Synthesis of β-Pyrrolic-Modified Porphyrins and Their Incorporation into DNA

A synthetic methodology for the synthesis of various β‐pyrrolic‐functionalised porphyrins and their covalent attachment to 2′‐deoxyuridine and DNA is described. Palladium(0)‐catalysed Sonogashira and copper(I)‐catalysed Huisgen 1,3‐dipolar cycloaddition reactions were used to insert porphyrins into the structure of 2′‐deoxyuridine and DNA. Insertion of a porphyrin into the middle of single‐stranded CT oligonucleotides possessing a 5′‐terminal run of four cytosines was shown to trigger the formation of pH‐ and temperature‐dependent i‐motif structures. Porphyrin insertion also led to the aggregation of single‐stranded purine–pyrimidine sequences, which could be dissociated by heating at 90 °C for 5 min. Parallel triplexes and anti‐parallel duplexes were formed in the presence of the appropriate complementary strand(s). Depending on the modification, porphyrins were placed in the major and minor grooves of duplexes and were used as bulged intercalating insertions in duplexes and triplexes.
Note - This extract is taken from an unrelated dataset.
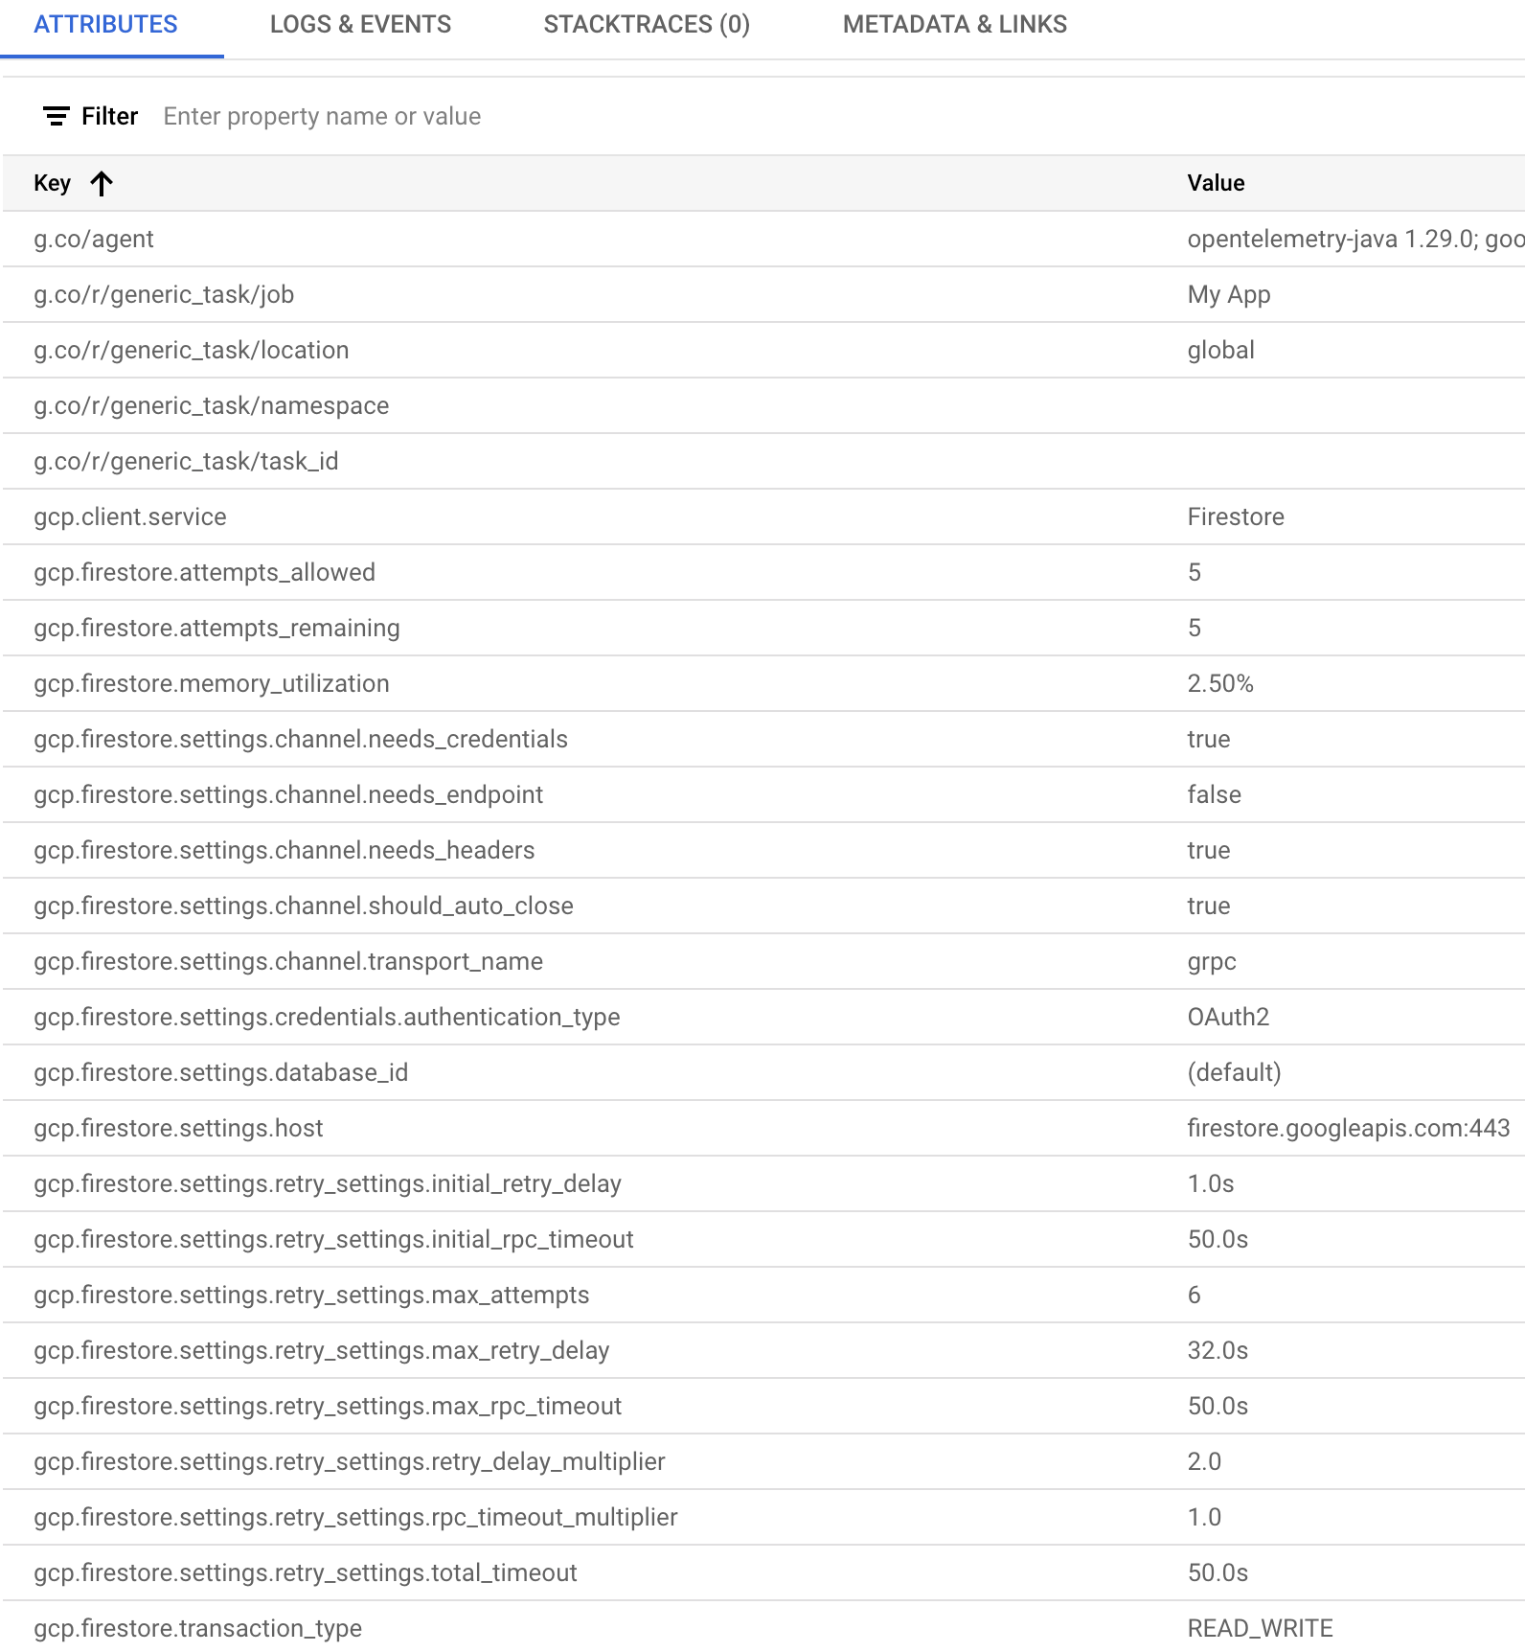Image resolution: width=1525 pixels, height=1652 pixels.
Task: Click the authentication_type OAuth2 value
Action: pos(1227,1017)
In general, the thermal stabilisation of parallel triplexes possessing porphyrin‐modified triplex‐forming oligonucleotide (TFO) strands was observed, whereas anti‐parallel duplexes were destabilised. These results are compared and discussed on the basis of the results of molecular modelling calculations. i‐Motif/triplex formation: Insertion of a β‐ pyrrolic‐functionalised porphyrin into the middle of single‐stranded CT oligonucleotides induces the formation of pH‐ and temperature‐dependent i‐motifs (see figure). Such aggregates can be dissociated by heat and due to their slow formation they do not interfere with duplex or triplex formation. Thermal stabilisation of parallel triplexes possessing a single porphyrin in TFO strands was observed, whereas anti‐parallel duplexes were significantly destabilised.